▸ **Data provided**:
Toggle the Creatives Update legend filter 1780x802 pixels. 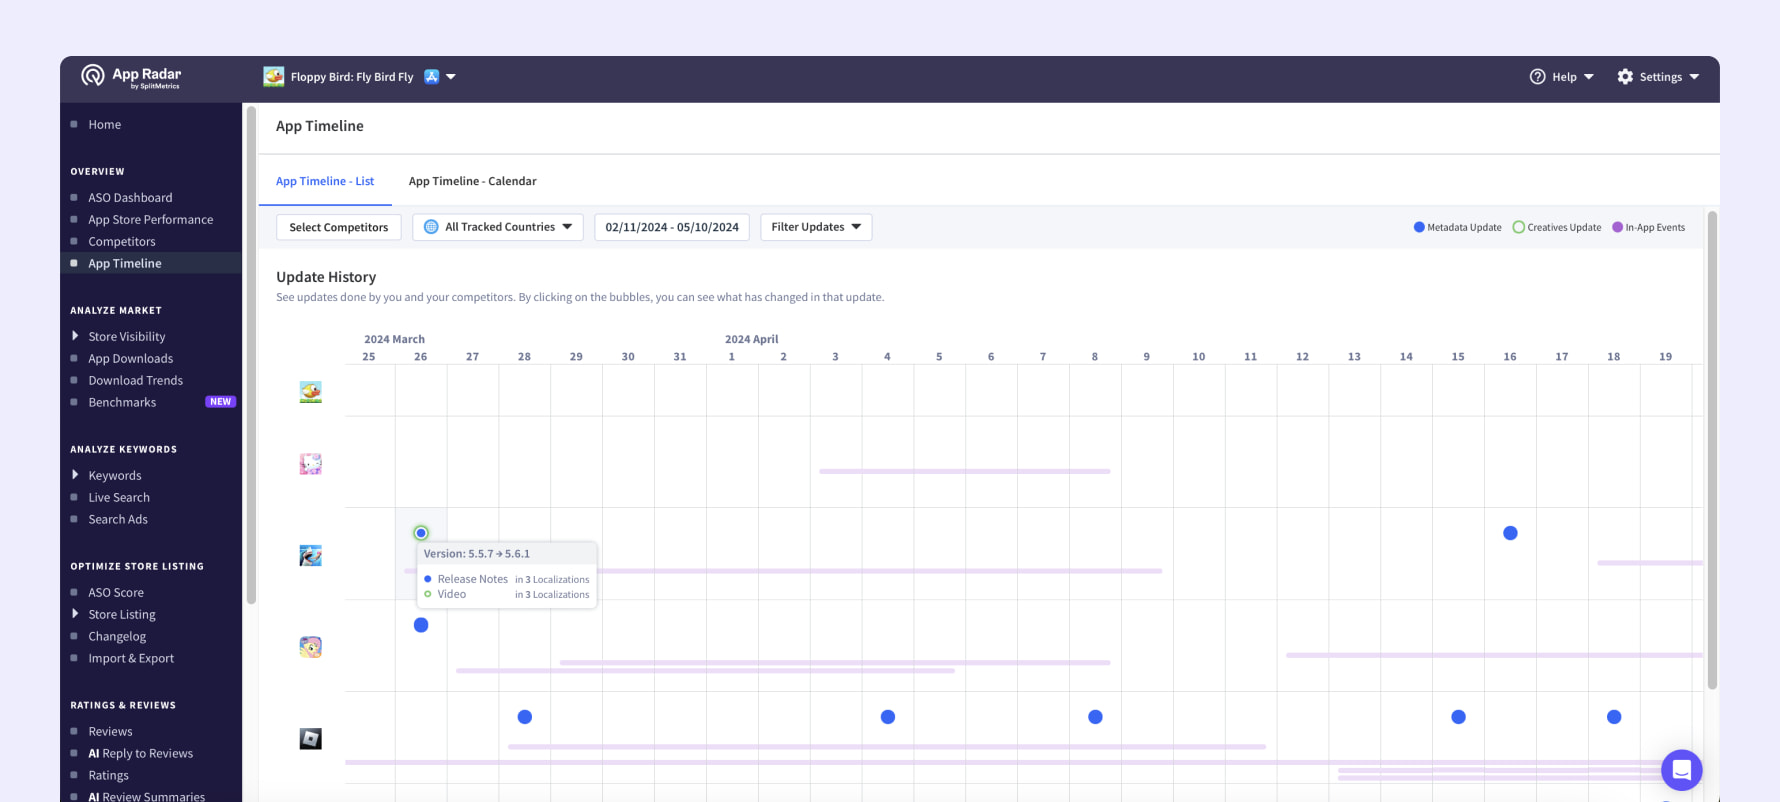[1556, 227]
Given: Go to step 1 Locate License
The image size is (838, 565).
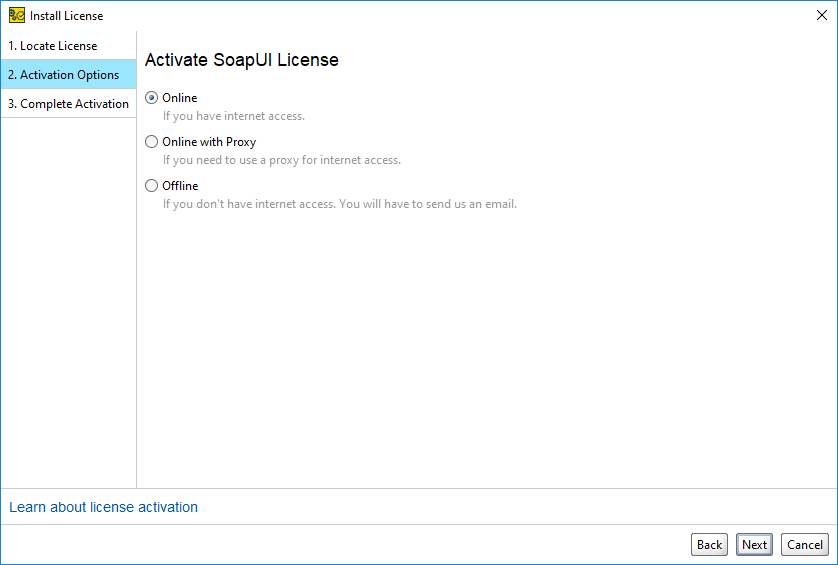Looking at the screenshot, I should tap(68, 45).
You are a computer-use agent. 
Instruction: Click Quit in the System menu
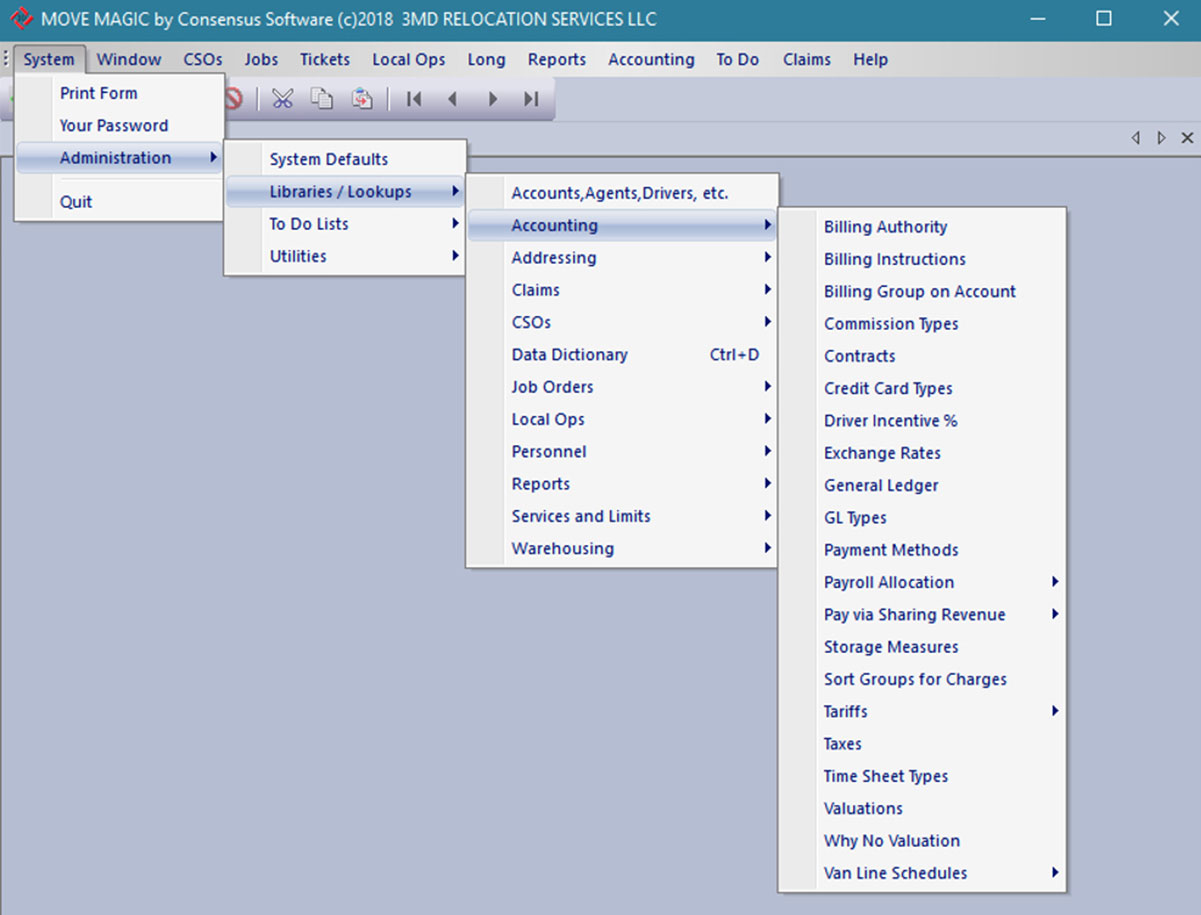point(76,201)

▸ **What you should do**:
When you reach the line that contains "You are a computer-use agent." in the records above, copy it and every line after it exactly through the last one, leaving out the pictures.

▸ **Answer area**:
You are a computer-use agent. 
Instruction: Click Quit in the System menu
point(76,201)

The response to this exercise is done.